Ostéodensification et expansion osseuse verticale

 

Les méthodes traditionnelles pour parvenir à l’expansion osseuse verticale sous sinusienne sont l’accès par volet latéral et l’abord par voie crestale avec l’utilisation des ostéotomes dans la technique de Summers. La technique du volet latéral est très invasive et engendre des suites opératoires désagréables, comporte des risques anatomiques tel que la lésion de l’artère antrale ou la perforation de la membrane de Schneider et des risques d’infections post opératoires majorés (Wallace et al. 2007). Dans la technique de Summers la morbidité est diminuée. Mais le manque de visibilité augmente le risque de perforation de la membrane de 24% (Reiser et al. 2001), et les impactions successives et mal contrôlées engendrées par les ostéotomes peuvent provoquer des fractures, des perforations de la membrane et des vertiges positionnels paroxystiques bénins (VPPB) (Toffler et Rosen 2015). 

 

Rappel : il est admis dans la littérature que la technique de Summers est indiquée lorsque la hauteur de la crête est d’au moins 6mm (Romero-Millán et al. 2012; Ferrigno, Laureti, et Fanali 2006). La hauteur initiale de la crête est un facteur prédictif du taux de survie implantaire dans cette technique. Globalement les taux de survie implantaire pour la technique de Summers sont de 90 à 95% avec des suivis de 12 à 18 mois (Toffler 2004; Rosen et al. 1999).

Trois études cliniques traitent de l’ostéodensification dans le cadre d’élévation de plancher sinusien par voie crestale. Les taux de survie implantaires sont satisfaisants (toujours supérieurs à 90% à au moins 6 mois) et un gain osseux est observé dans les trois études5–7, dont celle d’Huwais et al. qui concerne 261 implants.
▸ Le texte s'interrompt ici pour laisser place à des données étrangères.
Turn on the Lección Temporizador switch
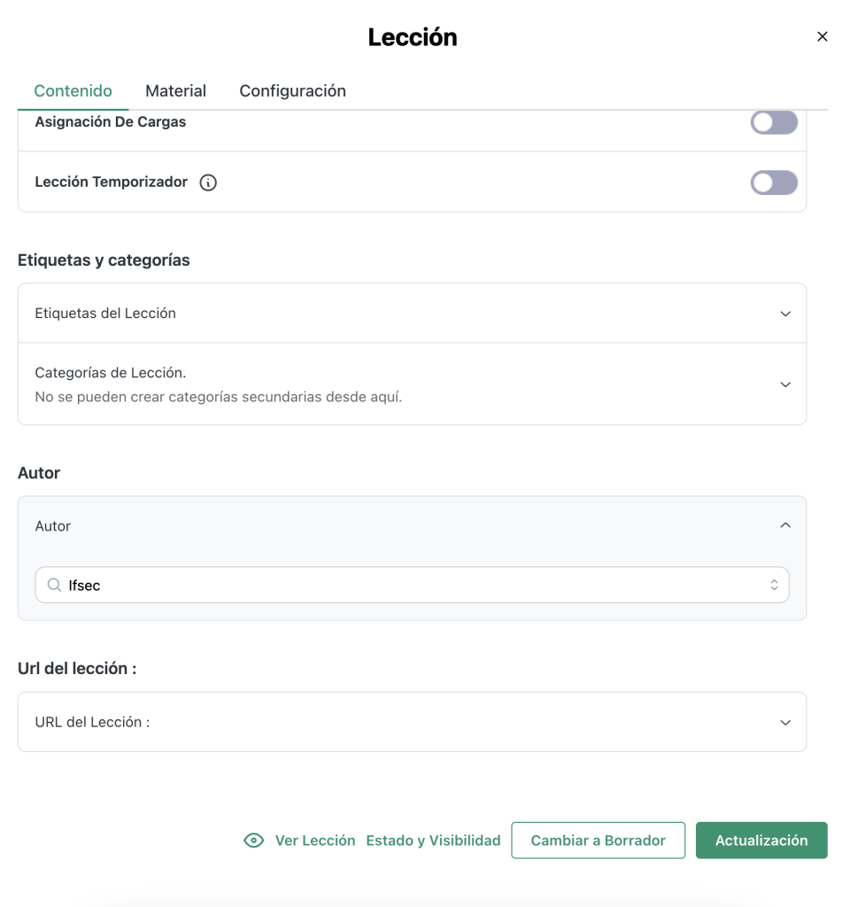tap(774, 182)
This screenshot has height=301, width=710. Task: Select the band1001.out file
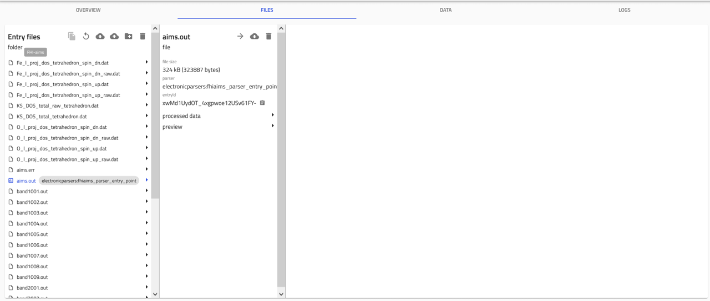pyautogui.click(x=32, y=192)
Fig .5 : Expansion osseuse verticale observée par Huwais et al.

 

🡪Le forage ostéodensificateur semble donc permettre de réaliser des expansions verticales de crête mais les études étant de faible puissance on ne peut pas conclure.

 


Fig. 6 : Pose d’un implant en 27 et extraction implantation immédiate de la 16 après ostéodensification. Implants Biotech Kontact 4,2x8mm en 27 et 4,2x10mm en 16 (Source auteur 2022)

 

Conclusion

 

L’ostéodensification semble donc permettre la mise en place de protocoles peu invasifs concernant l’expansion de crête alvéolaire en largeur et l’élévation de plancher sinusien pour des crêtes peu à moyennement résorbées.

Il est possible que le forage ostéodensificateur augmente la stabilité primaire implantaire par rapport au forage conventionnel et aux ostéotomes. Cela améliorerait ainsi le pronostic d’ostéointégration implantaire dans les os de faible densité, et rendrait donc possible la réalisation de mises en charges immédiates dans ces situations. Il est regrettable qu’aucune étude ne traite des extraction-implantation immédiates dans les septas molaires. Ce sont des situations dans lesquelles il est difficile d’obtenir une stabilité primaire satisfaisante, et dans lesquelles on recherche une expansion horizontale osseuse.

Les indications des forets ostéodensificateurs seront donc essentiellement dans le cadre des expansions de crête moyennement résorbées de largeur horizontale coronaire de plus de 3mm, et dans le sens vertical des crêtes de hauteur supérieures à 4mm, combinée à l’utilisation d’un matériau d’allogreffe pour des hauteurs inférieures à 6mm.

Les forets ostéodensificateurs sont très récents et on a actuellement peu de recul clinique. Des études cliniques avec des suivis à long terme et des niveaux de preuve élevés sont nécessaires pour affiner les indications et les protocoles et éventuellement démontrer une supériorité sur les techniques existantes.